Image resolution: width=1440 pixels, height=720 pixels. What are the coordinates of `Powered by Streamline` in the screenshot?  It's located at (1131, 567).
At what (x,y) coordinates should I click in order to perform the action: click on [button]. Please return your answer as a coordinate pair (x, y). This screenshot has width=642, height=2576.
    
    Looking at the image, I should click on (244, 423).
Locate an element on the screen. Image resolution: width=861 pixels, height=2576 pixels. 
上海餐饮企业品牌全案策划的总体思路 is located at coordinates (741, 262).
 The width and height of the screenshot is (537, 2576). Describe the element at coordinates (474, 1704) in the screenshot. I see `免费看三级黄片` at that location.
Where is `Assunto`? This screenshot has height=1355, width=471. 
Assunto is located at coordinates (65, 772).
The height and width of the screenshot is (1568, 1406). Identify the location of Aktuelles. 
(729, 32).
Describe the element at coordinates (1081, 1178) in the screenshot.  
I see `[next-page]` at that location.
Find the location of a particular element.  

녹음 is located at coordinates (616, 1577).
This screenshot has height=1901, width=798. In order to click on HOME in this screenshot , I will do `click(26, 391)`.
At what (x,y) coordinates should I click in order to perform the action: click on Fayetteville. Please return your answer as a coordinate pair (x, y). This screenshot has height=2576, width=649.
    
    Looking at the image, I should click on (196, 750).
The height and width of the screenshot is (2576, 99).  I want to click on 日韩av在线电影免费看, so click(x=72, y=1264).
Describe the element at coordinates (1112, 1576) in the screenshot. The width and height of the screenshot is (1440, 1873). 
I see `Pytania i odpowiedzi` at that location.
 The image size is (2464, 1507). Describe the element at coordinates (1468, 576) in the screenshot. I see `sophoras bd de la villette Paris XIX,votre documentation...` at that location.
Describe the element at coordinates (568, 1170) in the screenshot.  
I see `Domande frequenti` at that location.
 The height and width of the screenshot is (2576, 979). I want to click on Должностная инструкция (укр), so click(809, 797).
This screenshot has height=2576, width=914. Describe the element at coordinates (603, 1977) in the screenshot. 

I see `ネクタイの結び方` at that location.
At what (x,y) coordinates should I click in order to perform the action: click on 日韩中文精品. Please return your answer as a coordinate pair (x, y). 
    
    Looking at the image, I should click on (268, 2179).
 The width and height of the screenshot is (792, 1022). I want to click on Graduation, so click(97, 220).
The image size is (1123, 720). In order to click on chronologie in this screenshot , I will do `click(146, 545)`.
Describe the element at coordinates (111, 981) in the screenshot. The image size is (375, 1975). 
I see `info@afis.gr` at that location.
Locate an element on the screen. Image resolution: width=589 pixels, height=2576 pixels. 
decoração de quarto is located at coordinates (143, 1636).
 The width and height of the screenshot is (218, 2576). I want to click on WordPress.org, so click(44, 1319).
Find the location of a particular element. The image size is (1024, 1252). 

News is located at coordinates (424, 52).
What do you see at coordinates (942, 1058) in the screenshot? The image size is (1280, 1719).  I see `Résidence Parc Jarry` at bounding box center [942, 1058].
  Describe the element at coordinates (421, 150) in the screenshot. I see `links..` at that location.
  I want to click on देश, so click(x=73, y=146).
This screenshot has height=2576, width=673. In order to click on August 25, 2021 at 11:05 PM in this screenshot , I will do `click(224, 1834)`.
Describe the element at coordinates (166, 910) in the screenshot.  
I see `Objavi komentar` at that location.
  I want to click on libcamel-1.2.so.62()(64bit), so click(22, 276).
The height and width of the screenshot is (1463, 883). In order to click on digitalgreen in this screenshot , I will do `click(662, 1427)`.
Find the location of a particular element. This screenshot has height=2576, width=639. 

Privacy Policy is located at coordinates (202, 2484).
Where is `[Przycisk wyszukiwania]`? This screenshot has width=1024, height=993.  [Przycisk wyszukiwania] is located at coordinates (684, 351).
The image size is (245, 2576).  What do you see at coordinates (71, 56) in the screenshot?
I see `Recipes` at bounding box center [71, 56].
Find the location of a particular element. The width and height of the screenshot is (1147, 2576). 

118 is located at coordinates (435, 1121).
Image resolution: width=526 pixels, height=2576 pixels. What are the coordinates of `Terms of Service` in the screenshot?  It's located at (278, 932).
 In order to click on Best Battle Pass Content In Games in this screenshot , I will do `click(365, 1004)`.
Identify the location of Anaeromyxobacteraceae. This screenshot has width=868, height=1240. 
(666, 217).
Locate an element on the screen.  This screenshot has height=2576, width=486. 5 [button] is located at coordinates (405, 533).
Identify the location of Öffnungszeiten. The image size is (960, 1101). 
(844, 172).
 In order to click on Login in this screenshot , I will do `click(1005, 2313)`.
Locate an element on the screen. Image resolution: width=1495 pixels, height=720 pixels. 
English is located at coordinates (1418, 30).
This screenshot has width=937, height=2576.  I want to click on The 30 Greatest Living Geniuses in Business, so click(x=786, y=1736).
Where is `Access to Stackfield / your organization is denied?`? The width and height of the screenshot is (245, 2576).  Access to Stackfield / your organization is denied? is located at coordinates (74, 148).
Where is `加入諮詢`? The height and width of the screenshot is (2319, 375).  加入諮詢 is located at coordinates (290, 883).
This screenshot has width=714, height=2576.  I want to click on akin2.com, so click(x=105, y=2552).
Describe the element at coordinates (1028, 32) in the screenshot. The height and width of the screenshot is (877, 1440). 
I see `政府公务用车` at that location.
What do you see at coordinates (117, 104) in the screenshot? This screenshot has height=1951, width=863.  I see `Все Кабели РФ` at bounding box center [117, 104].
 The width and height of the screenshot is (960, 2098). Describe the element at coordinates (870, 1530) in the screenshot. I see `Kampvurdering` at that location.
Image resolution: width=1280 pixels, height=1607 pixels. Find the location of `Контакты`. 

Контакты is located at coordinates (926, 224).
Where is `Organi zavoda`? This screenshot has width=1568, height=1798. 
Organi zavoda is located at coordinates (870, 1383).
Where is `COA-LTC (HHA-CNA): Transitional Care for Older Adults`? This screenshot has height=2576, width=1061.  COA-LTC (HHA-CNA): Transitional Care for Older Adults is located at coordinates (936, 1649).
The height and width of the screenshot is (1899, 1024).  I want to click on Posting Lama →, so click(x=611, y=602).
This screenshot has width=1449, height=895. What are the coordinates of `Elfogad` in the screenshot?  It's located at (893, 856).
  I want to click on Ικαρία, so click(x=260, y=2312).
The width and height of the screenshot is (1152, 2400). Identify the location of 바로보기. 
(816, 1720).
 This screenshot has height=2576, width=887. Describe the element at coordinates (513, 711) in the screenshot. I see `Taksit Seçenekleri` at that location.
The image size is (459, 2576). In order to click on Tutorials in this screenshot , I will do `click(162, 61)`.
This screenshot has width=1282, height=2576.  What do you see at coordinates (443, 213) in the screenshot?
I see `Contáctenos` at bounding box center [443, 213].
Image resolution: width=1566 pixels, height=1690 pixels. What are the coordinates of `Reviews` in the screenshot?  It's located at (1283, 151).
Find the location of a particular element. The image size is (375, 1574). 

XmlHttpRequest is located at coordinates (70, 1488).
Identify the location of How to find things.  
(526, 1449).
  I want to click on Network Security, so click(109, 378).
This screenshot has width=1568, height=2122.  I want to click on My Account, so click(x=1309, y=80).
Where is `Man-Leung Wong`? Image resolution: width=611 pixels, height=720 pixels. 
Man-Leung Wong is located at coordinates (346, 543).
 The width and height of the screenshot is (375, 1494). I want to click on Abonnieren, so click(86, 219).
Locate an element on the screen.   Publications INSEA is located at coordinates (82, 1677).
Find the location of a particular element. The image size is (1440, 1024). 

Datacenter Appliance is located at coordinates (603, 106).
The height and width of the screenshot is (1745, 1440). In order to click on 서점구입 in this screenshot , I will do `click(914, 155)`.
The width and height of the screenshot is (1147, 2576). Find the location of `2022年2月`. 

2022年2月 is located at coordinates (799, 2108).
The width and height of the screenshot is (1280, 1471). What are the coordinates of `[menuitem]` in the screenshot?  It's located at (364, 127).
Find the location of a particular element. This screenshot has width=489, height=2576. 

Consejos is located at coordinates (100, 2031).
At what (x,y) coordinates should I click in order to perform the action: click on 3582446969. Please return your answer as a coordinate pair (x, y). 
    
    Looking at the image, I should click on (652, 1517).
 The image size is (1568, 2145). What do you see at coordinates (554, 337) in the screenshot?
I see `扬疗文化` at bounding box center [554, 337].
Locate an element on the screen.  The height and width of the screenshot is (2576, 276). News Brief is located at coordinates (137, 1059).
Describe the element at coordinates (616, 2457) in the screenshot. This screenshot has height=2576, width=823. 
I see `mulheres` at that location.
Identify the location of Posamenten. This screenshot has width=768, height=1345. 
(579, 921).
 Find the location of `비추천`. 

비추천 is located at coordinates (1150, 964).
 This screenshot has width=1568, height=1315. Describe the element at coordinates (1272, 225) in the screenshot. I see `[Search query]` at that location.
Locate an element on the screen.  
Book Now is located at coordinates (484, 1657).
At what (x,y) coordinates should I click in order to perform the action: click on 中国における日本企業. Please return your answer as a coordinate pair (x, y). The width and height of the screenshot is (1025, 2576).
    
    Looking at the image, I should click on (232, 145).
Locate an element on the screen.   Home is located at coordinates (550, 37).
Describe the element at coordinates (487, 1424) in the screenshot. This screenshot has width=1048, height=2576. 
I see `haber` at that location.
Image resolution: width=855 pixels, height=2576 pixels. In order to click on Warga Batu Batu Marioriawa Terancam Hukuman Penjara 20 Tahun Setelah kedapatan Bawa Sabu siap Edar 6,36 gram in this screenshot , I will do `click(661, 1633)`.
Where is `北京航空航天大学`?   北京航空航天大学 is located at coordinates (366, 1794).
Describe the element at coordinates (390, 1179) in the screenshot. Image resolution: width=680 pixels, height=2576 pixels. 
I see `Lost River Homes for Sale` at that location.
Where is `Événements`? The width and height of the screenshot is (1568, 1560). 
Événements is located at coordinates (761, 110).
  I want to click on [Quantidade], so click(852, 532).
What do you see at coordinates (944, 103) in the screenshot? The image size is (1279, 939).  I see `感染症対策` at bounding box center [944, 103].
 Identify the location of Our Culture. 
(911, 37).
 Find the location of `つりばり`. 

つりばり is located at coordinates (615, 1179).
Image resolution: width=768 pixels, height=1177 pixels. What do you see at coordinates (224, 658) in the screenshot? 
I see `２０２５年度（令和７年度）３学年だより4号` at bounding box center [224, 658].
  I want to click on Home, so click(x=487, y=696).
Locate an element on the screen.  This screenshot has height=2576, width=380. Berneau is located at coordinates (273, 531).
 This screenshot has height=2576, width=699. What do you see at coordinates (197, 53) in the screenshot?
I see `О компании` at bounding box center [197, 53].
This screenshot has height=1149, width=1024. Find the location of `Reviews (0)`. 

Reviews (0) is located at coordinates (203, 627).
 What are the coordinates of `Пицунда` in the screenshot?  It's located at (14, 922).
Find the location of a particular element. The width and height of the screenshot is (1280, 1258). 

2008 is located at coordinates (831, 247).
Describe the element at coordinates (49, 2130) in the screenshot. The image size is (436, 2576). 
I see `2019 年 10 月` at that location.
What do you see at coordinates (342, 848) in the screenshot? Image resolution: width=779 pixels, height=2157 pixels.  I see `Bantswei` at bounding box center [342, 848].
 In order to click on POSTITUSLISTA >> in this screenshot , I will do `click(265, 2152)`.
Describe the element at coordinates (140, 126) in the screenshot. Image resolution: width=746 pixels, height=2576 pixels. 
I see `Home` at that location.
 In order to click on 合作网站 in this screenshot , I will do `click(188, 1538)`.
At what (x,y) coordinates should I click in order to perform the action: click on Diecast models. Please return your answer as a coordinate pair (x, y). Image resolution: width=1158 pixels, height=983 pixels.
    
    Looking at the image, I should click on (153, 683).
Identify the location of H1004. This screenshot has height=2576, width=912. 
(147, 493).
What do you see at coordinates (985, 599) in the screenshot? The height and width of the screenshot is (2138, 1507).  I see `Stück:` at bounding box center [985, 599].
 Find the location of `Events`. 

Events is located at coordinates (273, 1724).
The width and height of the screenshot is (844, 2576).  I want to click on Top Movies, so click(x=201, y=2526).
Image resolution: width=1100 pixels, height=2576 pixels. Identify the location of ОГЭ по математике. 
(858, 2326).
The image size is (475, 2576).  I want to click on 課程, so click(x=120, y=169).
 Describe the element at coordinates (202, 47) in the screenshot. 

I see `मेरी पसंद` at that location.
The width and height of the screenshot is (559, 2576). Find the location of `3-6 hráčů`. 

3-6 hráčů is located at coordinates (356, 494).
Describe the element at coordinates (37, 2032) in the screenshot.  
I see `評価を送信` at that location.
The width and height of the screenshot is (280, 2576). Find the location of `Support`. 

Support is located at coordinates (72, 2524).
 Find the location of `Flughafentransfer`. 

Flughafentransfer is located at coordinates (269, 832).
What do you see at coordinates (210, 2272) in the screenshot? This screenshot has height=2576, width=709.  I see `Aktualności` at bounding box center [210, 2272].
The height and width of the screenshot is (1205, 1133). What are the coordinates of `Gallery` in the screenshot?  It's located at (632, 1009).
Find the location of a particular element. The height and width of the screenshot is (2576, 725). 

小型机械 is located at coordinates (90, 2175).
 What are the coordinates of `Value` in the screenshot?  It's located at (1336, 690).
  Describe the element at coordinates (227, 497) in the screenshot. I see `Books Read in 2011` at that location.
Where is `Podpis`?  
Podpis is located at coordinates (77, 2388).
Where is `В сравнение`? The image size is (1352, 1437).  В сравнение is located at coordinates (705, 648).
----------
- **Task**: Rewrite the lines beginning at the line that contains "Identify the location of How" and ending after the line that contains "This screenshot has width=1568, height=2122.", replacing "How to find things" with "How to locate items" and leaving everything else unchanged.

- **Correct response**:
Identify the location of How to locate items.  
(526, 1449).
  I want to click on Network Security, so click(109, 378).
This screenshot has width=1568, height=2122.  I want to click on My Account, so click(x=1309, y=80).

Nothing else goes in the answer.